Hacker News new | past | comments | ask | show | jobs | submit login
Show HN: JavaScript Program Synthesis (grgv.xyz)
139 points by coolvision on Jan 9, 2021 | hide | past | favorite | 17 comments



This post is about one of the most simple and straightforward methods of automatic program synthesis: inductive synthesis based on input-output examples specification and brute-force enumerative search.


Would you mind describing some more advanced methods?


an alternative approach is to use an SMT solver, finding a valid program that satisfies some constraints (like, program syntax). Also deep learning has been showing promising results. But the most impressive results that I have seen are still implemented a brute force search, for example, winning entry for ARC challenge what implemented this way: https://www.kaggle.com/c/abstraction-and-reasoning-challenge...


Do you know of anyone who has taken a similar approach to ui design and development?

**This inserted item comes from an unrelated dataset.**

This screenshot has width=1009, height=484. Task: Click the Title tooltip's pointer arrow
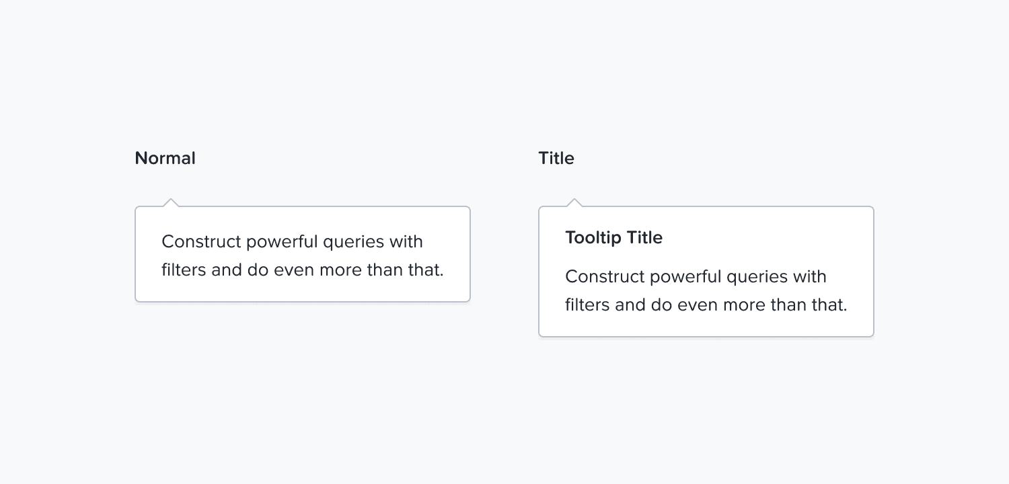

do you have some applications in mind? I guess there are some examples: https://components.ai/tachyons-theme/ https://uizard.io/


Not in particular, its just an area of research I am interested in. Thanks for sharing :)


thanks for posting this, I've been meaning to start looking into program synthesis as it'll be useful for a program I'm working on at a later date. What kind of search methods are useful for this? Is it just a case of using hill climbing type searches to get closer to a solution or are there more program-synthesis-specific search techniques?


Hill climbing works in some cases, but not very well. eventually it still goes towards full direct search. One of the interesting approaches, is hierarchical search, where first some smaller subroutines are found, and then they are included as building blocks for more high level complex programs.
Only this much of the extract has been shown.